RECYCLING figures in Fareham have taken a step backwards and dropped for the first time since the council began properly recording recycling rates.

Figures show that Fareham Borough Council collected around two per cent less recycling in 2013, than in 2012, although it collected the same amount of waste overall.

Despite the drop, 38 per cent of all waste generated in the borough was sent for recycling, making it the third best authority in Hampshire.

The findings were discussed by the council’s Streetscene panel on Thursday.

The council collects recycling from its residents via a fortnightly kerbside collection and a network of banks. It recycles paper, card, cans, aerosols, plastic bottles, glass, textiles and garden waste.

Garden waste was cited as one of the main reasons for the recycling drop, as a wet summer in 2012 meant more garden waste was collected.

Executive member for Streetscene Cllr Leslie Keeble said that leaves swept from the streets were also not allowed to be counted as garden waste because of high levels of contamination, for the first time in 2013.

He said other contributing factors could be companies becoming more responsible and cutting back on their packaging, as well as difficult economic situations leading to people buying less.

The council took over textile recycling banks in April. Previously, the banks had been run by three charities and their recycling figures had been taken into consideration in the council’s yearly figures.

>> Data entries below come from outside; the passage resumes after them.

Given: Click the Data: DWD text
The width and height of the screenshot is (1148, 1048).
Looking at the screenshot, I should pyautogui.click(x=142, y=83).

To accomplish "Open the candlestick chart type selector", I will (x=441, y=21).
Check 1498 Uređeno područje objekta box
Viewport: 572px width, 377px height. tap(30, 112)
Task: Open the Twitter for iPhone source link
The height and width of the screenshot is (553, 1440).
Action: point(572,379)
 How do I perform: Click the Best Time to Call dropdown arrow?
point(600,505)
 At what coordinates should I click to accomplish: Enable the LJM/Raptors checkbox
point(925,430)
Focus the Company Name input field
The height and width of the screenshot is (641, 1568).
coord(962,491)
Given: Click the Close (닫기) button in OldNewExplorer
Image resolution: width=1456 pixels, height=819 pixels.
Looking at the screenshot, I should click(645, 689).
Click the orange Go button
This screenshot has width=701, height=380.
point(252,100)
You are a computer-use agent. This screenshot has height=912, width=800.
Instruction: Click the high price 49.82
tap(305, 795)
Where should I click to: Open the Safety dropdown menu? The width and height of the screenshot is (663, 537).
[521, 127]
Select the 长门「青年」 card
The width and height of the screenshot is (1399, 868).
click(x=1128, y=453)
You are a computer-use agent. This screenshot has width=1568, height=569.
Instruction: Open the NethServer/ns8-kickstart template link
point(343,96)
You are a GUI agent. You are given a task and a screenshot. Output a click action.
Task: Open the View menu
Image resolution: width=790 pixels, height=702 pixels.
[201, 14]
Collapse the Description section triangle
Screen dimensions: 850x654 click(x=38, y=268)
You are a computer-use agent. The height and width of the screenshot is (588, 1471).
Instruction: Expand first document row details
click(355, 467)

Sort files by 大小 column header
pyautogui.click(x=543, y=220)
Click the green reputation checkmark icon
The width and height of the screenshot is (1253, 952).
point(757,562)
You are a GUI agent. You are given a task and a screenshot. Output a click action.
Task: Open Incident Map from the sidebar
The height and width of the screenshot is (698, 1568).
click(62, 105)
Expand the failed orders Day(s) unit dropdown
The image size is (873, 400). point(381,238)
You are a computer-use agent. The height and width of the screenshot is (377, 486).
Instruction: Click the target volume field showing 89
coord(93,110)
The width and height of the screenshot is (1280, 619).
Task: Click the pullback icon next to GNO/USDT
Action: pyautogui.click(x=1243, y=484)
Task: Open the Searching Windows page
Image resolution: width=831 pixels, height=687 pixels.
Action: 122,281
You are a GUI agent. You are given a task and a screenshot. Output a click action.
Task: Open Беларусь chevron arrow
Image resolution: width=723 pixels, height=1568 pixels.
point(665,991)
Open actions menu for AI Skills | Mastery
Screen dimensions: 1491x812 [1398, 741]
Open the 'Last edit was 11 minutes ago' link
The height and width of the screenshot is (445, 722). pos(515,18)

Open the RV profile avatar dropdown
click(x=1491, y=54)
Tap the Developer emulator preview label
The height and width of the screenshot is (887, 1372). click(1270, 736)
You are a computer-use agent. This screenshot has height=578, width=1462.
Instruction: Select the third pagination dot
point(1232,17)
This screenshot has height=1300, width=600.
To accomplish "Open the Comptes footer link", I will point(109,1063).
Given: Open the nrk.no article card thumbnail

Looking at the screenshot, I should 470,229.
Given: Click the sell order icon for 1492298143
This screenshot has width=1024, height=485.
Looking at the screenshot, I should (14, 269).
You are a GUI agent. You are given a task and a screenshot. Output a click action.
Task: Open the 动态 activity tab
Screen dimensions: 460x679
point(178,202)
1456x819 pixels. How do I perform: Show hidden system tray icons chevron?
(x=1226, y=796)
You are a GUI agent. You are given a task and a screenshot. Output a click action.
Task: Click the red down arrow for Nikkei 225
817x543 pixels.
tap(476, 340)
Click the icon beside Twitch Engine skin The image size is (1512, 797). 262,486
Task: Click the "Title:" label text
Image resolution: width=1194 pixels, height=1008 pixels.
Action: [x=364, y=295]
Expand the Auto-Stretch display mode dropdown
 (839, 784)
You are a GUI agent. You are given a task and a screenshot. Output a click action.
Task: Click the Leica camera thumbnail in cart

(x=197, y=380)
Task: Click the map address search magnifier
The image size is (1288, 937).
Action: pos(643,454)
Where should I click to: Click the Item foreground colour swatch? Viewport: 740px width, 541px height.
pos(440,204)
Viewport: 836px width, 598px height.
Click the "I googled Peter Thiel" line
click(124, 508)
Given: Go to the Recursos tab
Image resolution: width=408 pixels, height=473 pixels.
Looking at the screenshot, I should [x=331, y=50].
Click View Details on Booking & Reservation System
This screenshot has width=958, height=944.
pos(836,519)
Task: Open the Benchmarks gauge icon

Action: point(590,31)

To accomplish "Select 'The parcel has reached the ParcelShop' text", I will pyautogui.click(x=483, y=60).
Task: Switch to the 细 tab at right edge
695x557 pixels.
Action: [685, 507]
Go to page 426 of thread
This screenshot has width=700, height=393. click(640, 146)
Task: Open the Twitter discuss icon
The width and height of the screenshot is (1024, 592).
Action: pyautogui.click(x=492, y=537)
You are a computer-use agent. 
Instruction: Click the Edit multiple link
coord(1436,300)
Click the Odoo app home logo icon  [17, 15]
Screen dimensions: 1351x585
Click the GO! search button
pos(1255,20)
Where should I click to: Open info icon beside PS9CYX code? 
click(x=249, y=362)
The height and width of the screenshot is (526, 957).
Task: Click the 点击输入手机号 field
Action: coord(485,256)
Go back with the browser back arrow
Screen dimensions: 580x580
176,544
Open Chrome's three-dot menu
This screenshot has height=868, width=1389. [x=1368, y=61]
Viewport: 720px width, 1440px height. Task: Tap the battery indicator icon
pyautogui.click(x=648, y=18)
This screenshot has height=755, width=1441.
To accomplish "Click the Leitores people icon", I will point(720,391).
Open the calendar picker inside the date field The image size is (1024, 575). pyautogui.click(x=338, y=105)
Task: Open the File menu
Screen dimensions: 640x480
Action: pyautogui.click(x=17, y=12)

Since the change, these banks have seen an eight per cent drop year-on-year.

Another factor could be the rise of community recycling projects, such as Edu-care Recycling UK, which opened on Castle Trading Estate, in Portchester, in June.

The ‘community interest’ company recycles furniture, office equipment and electricals with the profits going to charity Learning Links.

Managing Director of Edu-care, Grant Kennedy, said people are becoming smart to the value of recycling.

He said: ‘There is a massive growth in recycling companies like ours. People want to know what we are doing with their items, where they are going, what has happened to it and who is benefiting.’